Aston and Whitehaven, both with major new coal projects under development, are satisfied with the progress and scope of rail infrastructure in the Basin. Similarly, further along the supply chain, both companies are confident that port capacity will match their export needs.

At the AJM Gunnedah Coal Conference, Aston chief executive Todd Hannigan said he is confident that rail capacity will match demand and explained that Aston elected to only accept the minimum capacity at Newcastle to trigger the construction of T4.

“Even assuming highly bullish production growth from NSW coal producers over the next five years, there is still likely to be significant excess capacity at Newcastle. With a surplus of port capacity, the likely outcome is that port entitlements may trade at a significant discount to their take or pay obligations,” Hannigan said.

Whitehaven’s executive director Andy Plummer, speaking at the same conference, agreed with Hannigan’s positive assessment of rail infrastructure developments. Similarly, Whitehaven’s projected output of coal exceeds its allocation at port for a number of years.
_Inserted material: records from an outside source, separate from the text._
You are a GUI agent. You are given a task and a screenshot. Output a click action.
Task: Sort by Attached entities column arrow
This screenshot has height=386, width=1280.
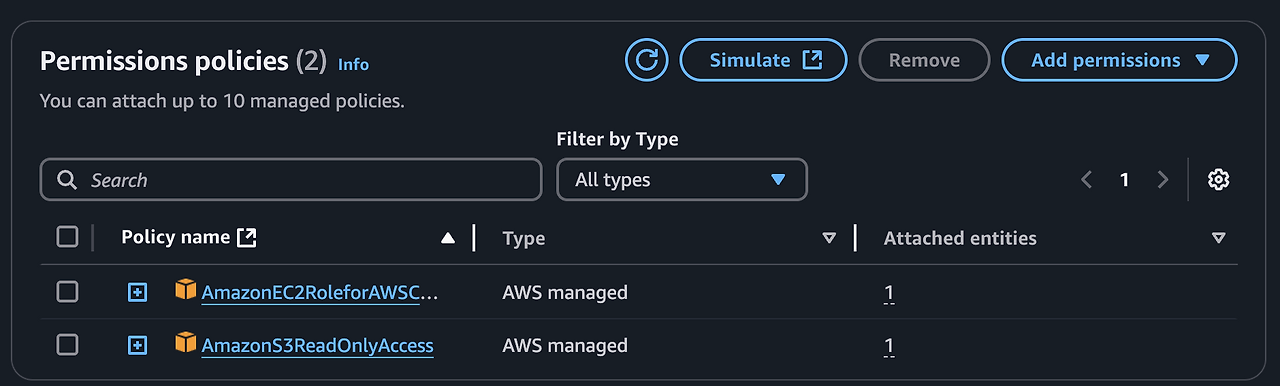pos(1218,238)
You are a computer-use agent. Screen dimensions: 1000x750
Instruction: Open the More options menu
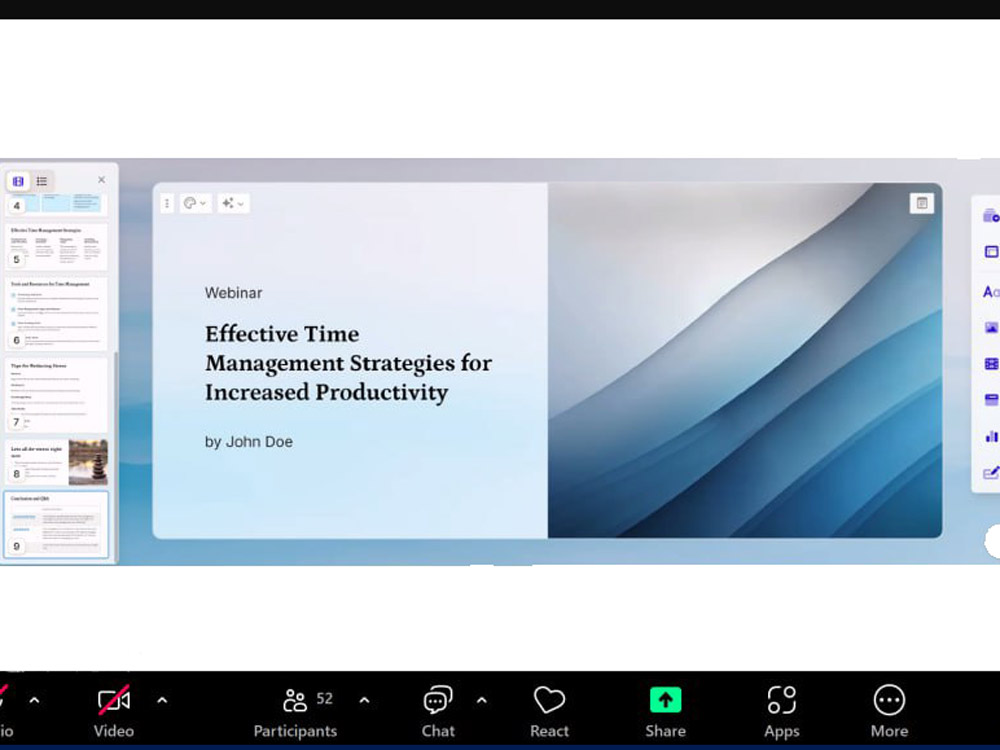point(889,711)
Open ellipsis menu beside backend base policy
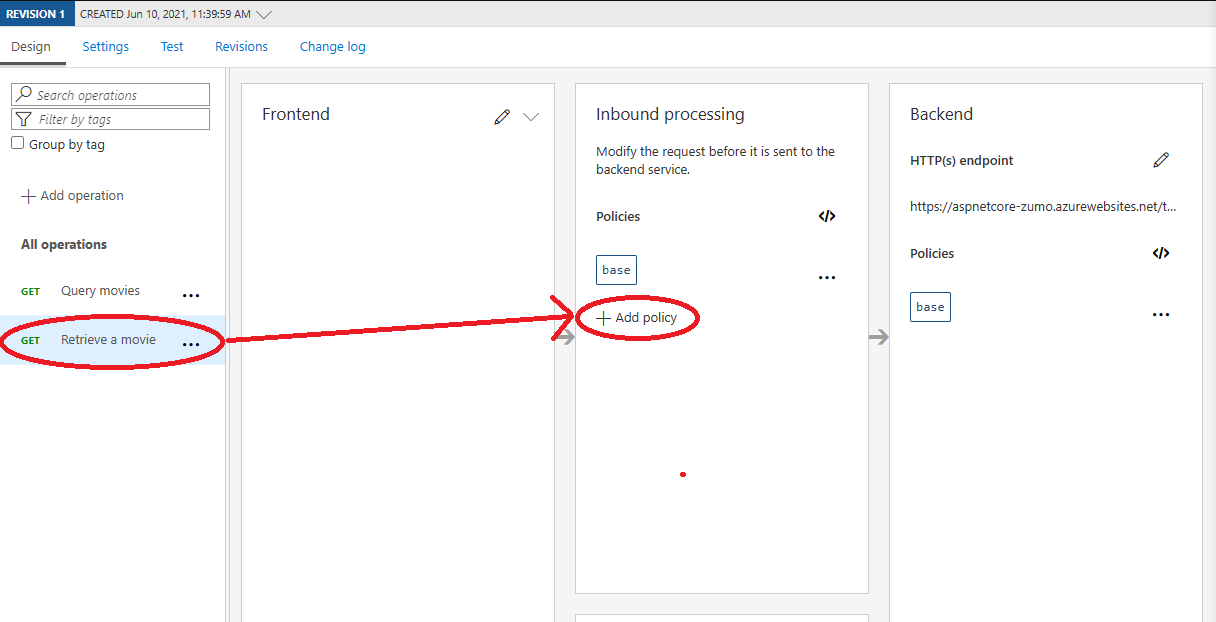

“Our mines will be putting through more coal than we have port capacity,” Plummer said. “But that’s not a terribly bad place to be because we expect deals with other producers whose development hasn’t come on as quickly as expected, to fill the four year gap.”

In the interim, prior to the completion of T4, PWCS will accommodate the needs of producers with the expansion of current infrastructure capacity from 113 to 145mtpa.

Chief executive of the Government’s operator, Newcastle Port Corporation (NPC) Gary Webb spoke at the Gunnedah conference about the Hunter Valley Coal Export Framework (HCEF). Webb explained that the framework is a commercial agreement between the port’s commercial operators – PWCS and the Newcastle Coal Infrastructure Group – and NPC.

Under the HCEF, port operators can suspend the Common User clauses in their contracts with NPC, which force them to accept all vessels seeking access, in turn freeing them to enter into long term take or pay agreements with coal producers. Webb said “it is an historic agreement to ensure there is growth in coal export capacity and that there will be equitable long term access to that capacity.”

Webb explained that long term contracts allowed both port operators and users to invest on future developments with greater certainty. “One of the key economic considerations was if we had the long term take or pay contracts, the terminal capacity will be built. Therefore, that commitment will drive capital investment up the chain.”

T4 was triggered under the Long Term Commercial Framework (LTCF). Under this framework, PWCS has a legal duty to provide sufficient terminal capacity to meet the required capacity of coal producers. PWCS predicts exports will grow to 200mtpa by 2020.

The T4 expansion has now been granted Major Project Facilitation status by the Department of Infrastructure and Transport to expedite development. The project’s general manager for PWCS, Lindsay Crutchsaid the pre-feasibility study is around 80% completed. He explained that the building of the project would be funded by the common user charge, which would be in the order of $1.5 – $2 billion.

Speaking at the Gunnedah Coal Conference, Crutch said PWCS has lodged a Part 3A application and begun its Environmental Assessment process which will consider the presence of sensitive fauna. The proposed T4 site, Crutch explained, contains a population of Green and Golden Bell Frogs and an internationally recognised wetland “that is a feeding area for migratory birds. The Commonwealth Government has had quite a bit of interest in that.”

Crutch said PWCS would find it difficult to stick to the timeline and ship first coal in 2015. “I don’t think you should underestimate the competition for port development resources. That includes manufacturing capacity, dredging and anything associated so keeping the time frame will be a major challenge.”